= Retail software =

Software on physical media sold to end consumers

Retail software is computer software, typically installed on PC-type computers post 2005, delivered via the Internet (also known as cloud-based). Traditionally this software was delivered via physical data storage media sold to end consumer but very few companies still provide their software using physical media. The software is typically sold under restricted licenses (e.g. EULAs) or in the case of cloud-based software sold as a Software-as-a-Service (SaaS) model.

== Types ==
Cloud-based software: this is software that is not installed on a user's device but delivered on-demand via the Internet to the end user's device(s) either through web-based apps or native apps (iOS and Android).
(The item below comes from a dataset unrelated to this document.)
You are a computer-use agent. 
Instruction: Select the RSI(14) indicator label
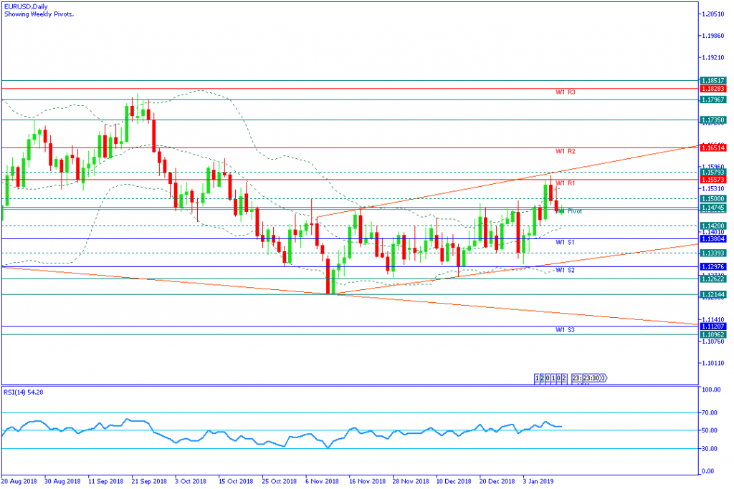click(24, 393)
Most new software companies provide both or a combination of web, and native apps which may provide different functionality depending on the actual user in a client company.

OEM Pack — This is a licensed copy of software given by the software manufacturer to a computer manufacturer to pre-install on a computer being sold to a customer. A backup copy may or may not be provided on a CD to the end-user along with the computer.
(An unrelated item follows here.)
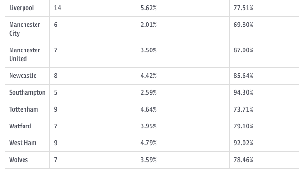Click Newcastle's 4.42% percentage

point(148,76)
Box Pack - This is a licensed copy of the software that an end-user buys off the shelf from any authorized retail outlet. They may sometimes be more highly-priced than OEM versions as you generally get additional software along with the main software within the pack.
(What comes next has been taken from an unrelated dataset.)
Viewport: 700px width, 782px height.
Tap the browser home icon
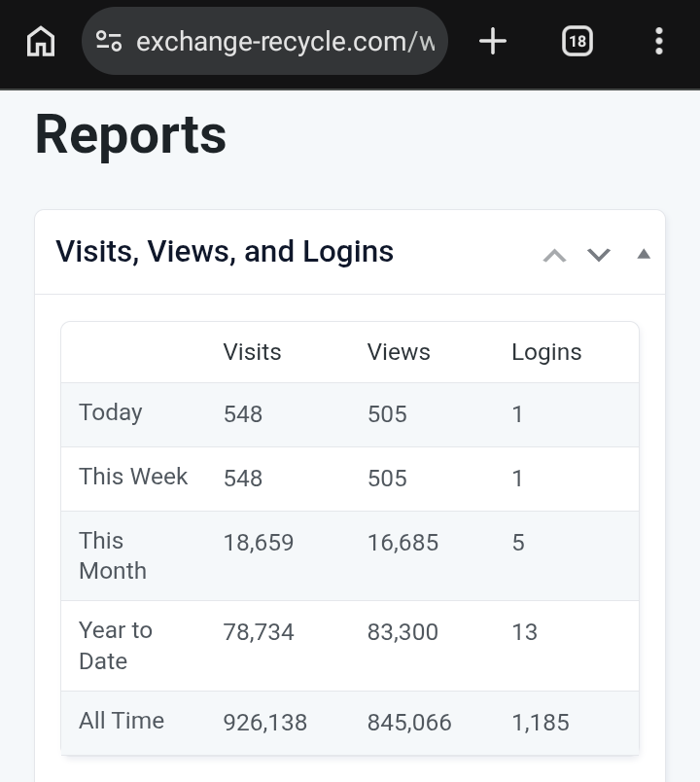pyautogui.click(x=41, y=41)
Paper License - This is a scheme provided by the software manufacturer to companies or businesses that require many copies of particular software to be installed on multiple computers within the organization (Volume license key). Say, for example, a company requires installing software on 50 computers in its office. Instead of buying 50 CDs and managing those 50 individually, the company can buy one copy of the software and request the software vendor to issue a paper license authorizing them to use it on 50 computers. The software vendor then charges them accordingly. This method is also much cheaper than buying 50 individual packs.

== History ==
An important historical event that led to the expansion of the market for retail software was the Open Letter to Hobbyists by Bill Gates in 1976.

Until the 2000s with the emergence of the Internet, retail software represented the vast majority of all end consumer software used and was referred to as shrinkware because of software almost always ships in a shrinkwrapped box.

The most famous examples of retail software are the products offered on the IBM PC and clones in the 1980s and 1990s, including famous programs like Lotus 123, Word Perfect and the various parts that make up Microsoft Office. Microsoft Windows is also shrinkware, but is most often pre-installed on the computer.

The rise of the Internet and software licensing schemes has dramatically changed the retail software market e.g. by Digital Distribution. Users are capable of finding shareware, freeware and free software products or use Web services as easily as retail. Producers of proprietary software have shifted to providing much of their software and services via the Internet, including Google, Microsoft, Yahoo!, and Apple Inc. Software is also becoming available as part of an integrated device, as well.

In 2011 Apple declared the discontinuation of many of its boxed retail software products.